What started as a personal project to automate decentralized finance yield generation became a near-mythic institution following Yearn’s July “fair launch” in which all YFI governance tokens were distributed to liquidity providers, with none reserved for the founding team. While Cronje has since labeled such a distribution method a “mistake,” it brought the founder cult-like levels of adoration and earned him comparisons to Bitcoin founder Satoshi Nakamoto.
However, in late September — arguably at the peak of Cronje’s popularity — $15 million was taken from a bonding curve contract for Eminence, an unreleased nonfungible-token gaming project Cronje had been developing. Though the project was weeks away from production, on-chain sleuths discovered the associated contracts and piled in. The lost funds led to tension between a community that had once adored and perhaps blindly trusted Cronje and a development-focused founder who was implicitly being asked to make thousands of investors rich.
The fallout led to an unusual multimonth lull from Cronje, as well as multiple (false) reports that he’d left both Yearn and DeFi development.
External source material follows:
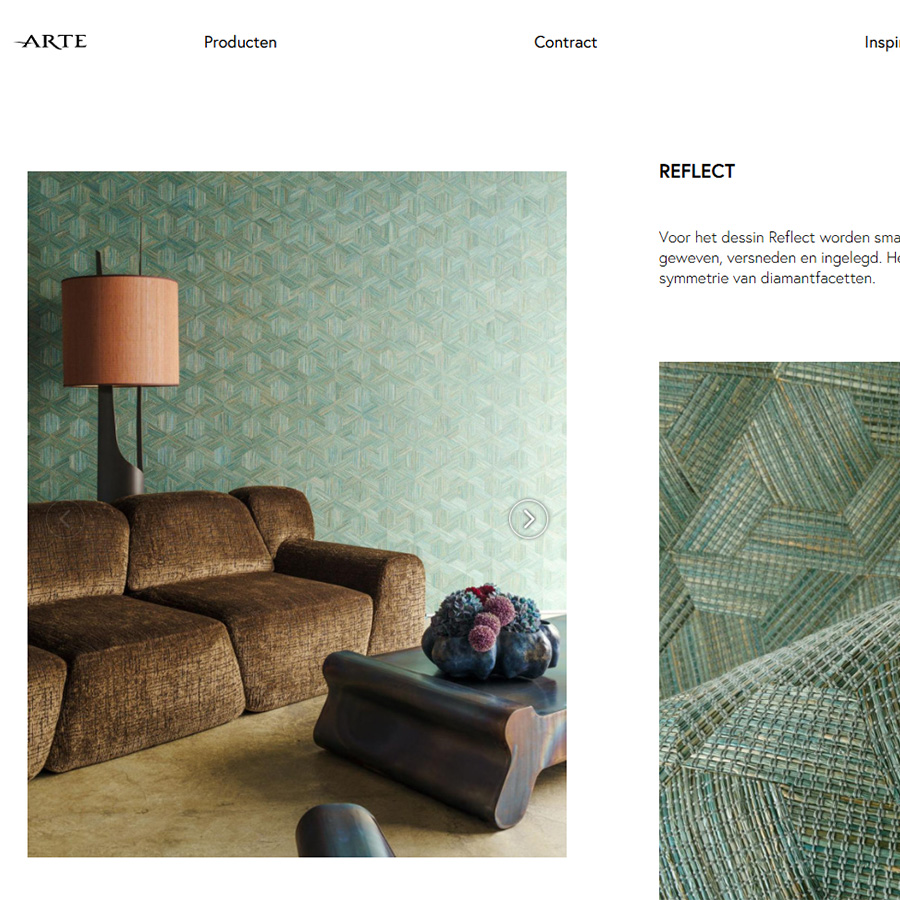Click the round metal stool at photo bottom
900x900 pixels.
tap(343, 831)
However, in late November, Cronje and Yearn roared back, announcing a string of what were referred to as “acquisitions,” “mergers” or “collaborations,” depending on who you talked to, with a half dozen DeFi projects. The expansion spree bolstered Yearn’s developmental resources and cemented its ecosystem as the central star around which much of DeFi’s innovation swirls.
While Cronje told Cointelegraph that he’s “not part of yearn hierarchy” and that he hasn’t “been actively involved with yearn day to day” since the fair launch, he remains a figurehead in the eyes of many, announces many key Yearn developments on his personal Twitter, and continues to act as the driving force behind many of Yearn’s most exciting developments.
In a Twitter thread in late December 2020, Synthetix co-founder Kain Warwick predicted that in 2021, Cronje will “launch 58 new projects. And will eventually be revealed as a shapeshifting lizard person from Rylon 5, a race of super intelligent Caiman like people seeking to bring enlightenment to lesser planets.”
Setting aside whether or not the extraterrestrial origin of Cronje’s brilliance will be unmasked, Warwick is taking one thing for granted: the Yearn founder’s innate desire to build.
Though he’s bristled at certain press coverage in the past, Cronje admitted to Cointelegraph that profiles portraying him as flighty — ready to abandon DeFi in favor of World of Warcraft on little more than a whim — are “100% fair.”
“When it stops being fun, I stop doing it,” he said.
This makes his future in DeFi uncertain, given his vocal distaste for speculators and traders looking to make a quick buck. It’s a paradoxical, potentially untenable dynamic: If the clamoring of the apes doesn’t drive him away, Cronje will continue to drive untold billions of value for DeFi, thereby enriching the apes.
It’s important to remember, however, that Cronje is not obliged to keep building and he doesn’t owe anyone anything. But we owe it to ourselves to try and keep him around — the world will be a better, more interesting place for it.